Indira pikir dia satu-satunya. Tapi ternyata, dia hanya salah satunya.
Bagi Indira, Rangga adalah segalanya. Sikap lembutnya, perhatiannya, dan pengertiannya, membuat Indira luluh hingga mau melakukan apa saja untuk Rangga.
Bahkan, Indira secara diam-diam membantu perusahaan Rangga yang hampir bangkrut kembali berjaya di udara.
Tapi sayangnya, air susu dibalas dengan air tuba.

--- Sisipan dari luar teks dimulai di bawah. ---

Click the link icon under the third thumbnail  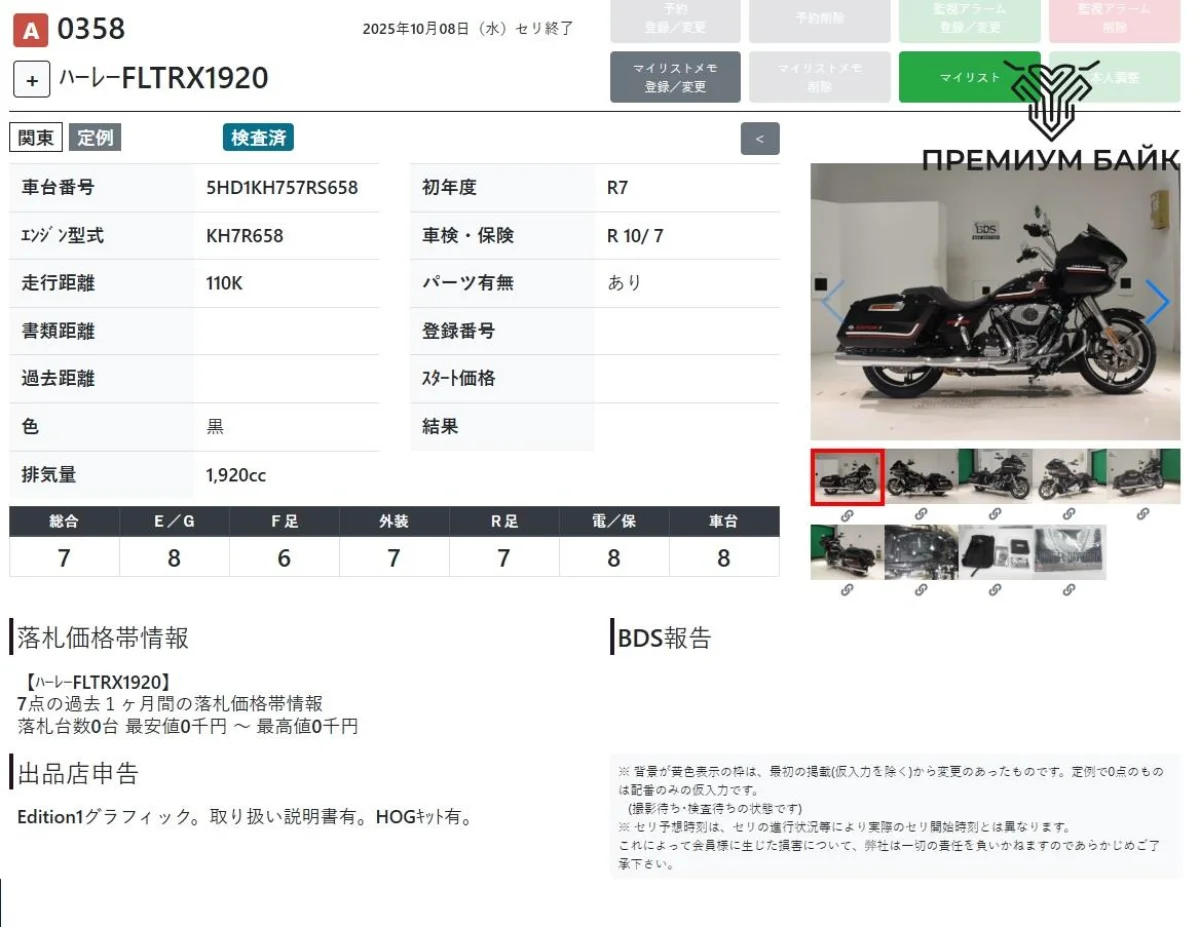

Rangga diam-diam malah menikahi cinta pertamanya.
Indira sakit hati. Dia tidak menerima pengkhianatan ini. Indira akan membalasnya satu persatu. Akan dia buat Rangga menyesal. Karena Indira putri Zamora, bukan wanita biasa yang bisa dia permainkan.

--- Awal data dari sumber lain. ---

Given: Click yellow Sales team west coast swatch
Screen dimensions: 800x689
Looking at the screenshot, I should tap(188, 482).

Karya ini diterbitkan atas izin NovelToon Bunda SB, isi konten hanyalah pandangan pribadi pembuatnya, tidak mewakili NovelToon sendiri
Drama di Pesta
Meja VIP di pojok grand ballroom terasa seperti dunia sendiri... agak terpisah dari keramaian, dengan view yang sempurna ke stage dan juga ke seluruh ruangan. Chandelier besar tepat di atas mereka memberikan cahaya yang hangat namun tidak terlalu terang. Di meja bundar dengan taplak putih dan centerpiece bunga mawar putih yang indah, Indira dan Adrian duduk bersebelahan dengan dua kursi kosong di antara mereka karena Rani dengan sengaja memisahkan diri.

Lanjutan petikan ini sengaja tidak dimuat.